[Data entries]
╔══

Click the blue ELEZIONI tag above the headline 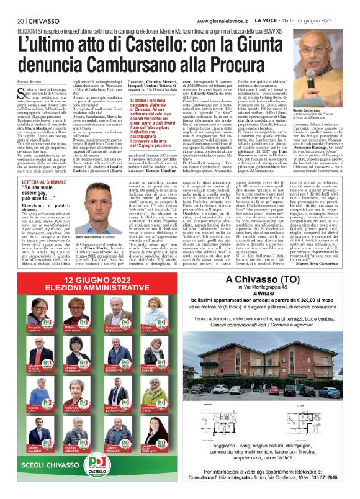click(27, 30)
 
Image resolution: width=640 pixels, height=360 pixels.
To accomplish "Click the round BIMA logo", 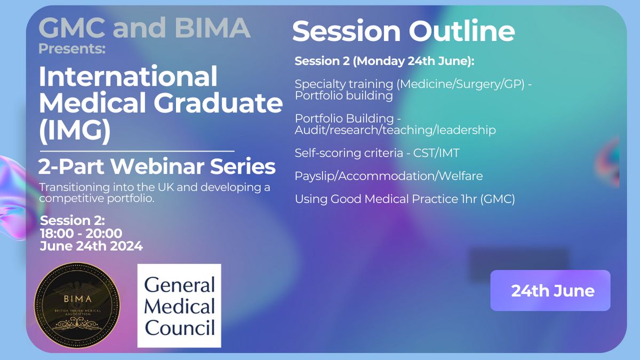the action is pyautogui.click(x=77, y=306).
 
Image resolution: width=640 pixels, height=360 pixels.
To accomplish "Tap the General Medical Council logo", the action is pyautogui.click(x=179, y=306).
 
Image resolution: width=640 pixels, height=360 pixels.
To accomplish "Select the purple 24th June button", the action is pyautogui.click(x=550, y=290).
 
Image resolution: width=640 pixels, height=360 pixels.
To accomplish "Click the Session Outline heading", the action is pyautogui.click(x=403, y=30).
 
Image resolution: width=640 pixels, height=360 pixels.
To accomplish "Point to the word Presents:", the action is pyautogui.click(x=72, y=49).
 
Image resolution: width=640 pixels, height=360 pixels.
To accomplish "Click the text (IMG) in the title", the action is pyautogui.click(x=75, y=130).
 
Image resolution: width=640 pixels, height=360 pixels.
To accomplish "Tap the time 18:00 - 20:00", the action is pyautogui.click(x=81, y=233).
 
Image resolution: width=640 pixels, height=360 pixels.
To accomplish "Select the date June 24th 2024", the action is pyautogui.click(x=91, y=246).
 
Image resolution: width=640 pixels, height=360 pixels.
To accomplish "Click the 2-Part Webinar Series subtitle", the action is pyautogui.click(x=157, y=166).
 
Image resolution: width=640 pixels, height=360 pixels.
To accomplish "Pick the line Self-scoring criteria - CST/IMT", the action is pyautogui.click(x=377, y=153).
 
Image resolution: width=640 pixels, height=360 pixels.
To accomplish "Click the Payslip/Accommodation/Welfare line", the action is pyautogui.click(x=389, y=175).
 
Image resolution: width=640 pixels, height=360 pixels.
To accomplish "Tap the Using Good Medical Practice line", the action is pyautogui.click(x=405, y=199).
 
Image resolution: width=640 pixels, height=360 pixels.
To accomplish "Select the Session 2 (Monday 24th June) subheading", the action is pyautogui.click(x=385, y=61).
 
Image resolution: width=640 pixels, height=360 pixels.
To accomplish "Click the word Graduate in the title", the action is pyautogui.click(x=219, y=103).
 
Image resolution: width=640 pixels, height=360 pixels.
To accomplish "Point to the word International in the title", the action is pyautogui.click(x=128, y=76).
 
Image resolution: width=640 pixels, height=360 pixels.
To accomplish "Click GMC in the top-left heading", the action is pyautogui.click(x=71, y=27).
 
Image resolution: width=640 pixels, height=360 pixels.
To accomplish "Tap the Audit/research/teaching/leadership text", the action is pyautogui.click(x=395, y=130).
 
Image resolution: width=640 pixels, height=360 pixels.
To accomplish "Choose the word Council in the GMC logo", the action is pyautogui.click(x=180, y=327).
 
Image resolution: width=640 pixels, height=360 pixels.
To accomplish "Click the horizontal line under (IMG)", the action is pyautogui.click(x=137, y=151).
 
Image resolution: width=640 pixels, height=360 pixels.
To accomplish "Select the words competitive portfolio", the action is pyautogui.click(x=97, y=198).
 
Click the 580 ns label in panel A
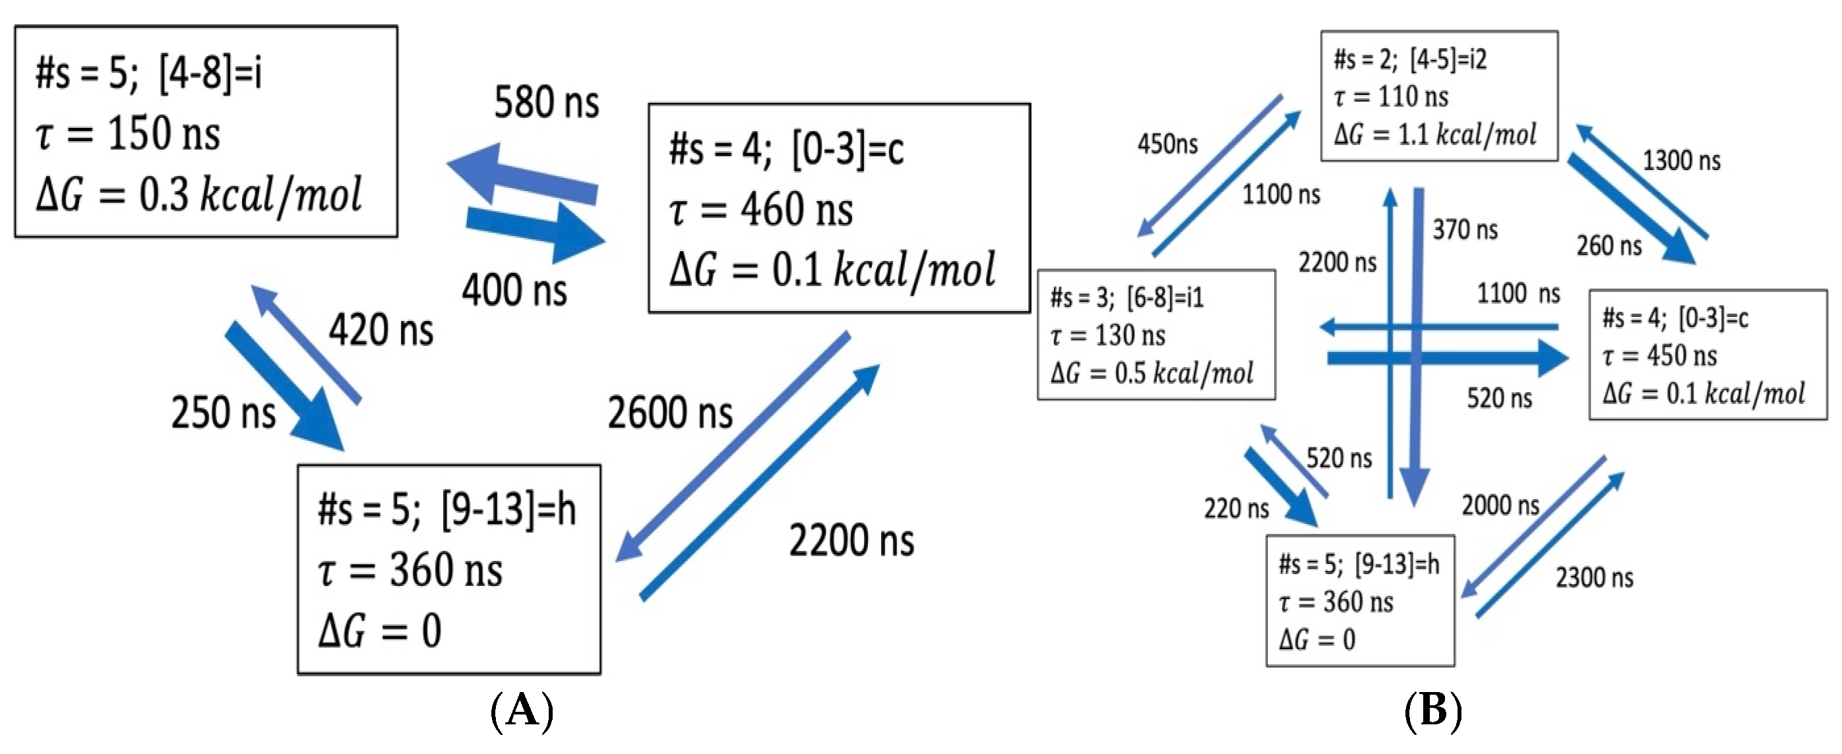546,102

╚══

**Challenge:** Count how many lines of the rows above contain the string "text". Reply with that number alone.

**Result for this task:** 2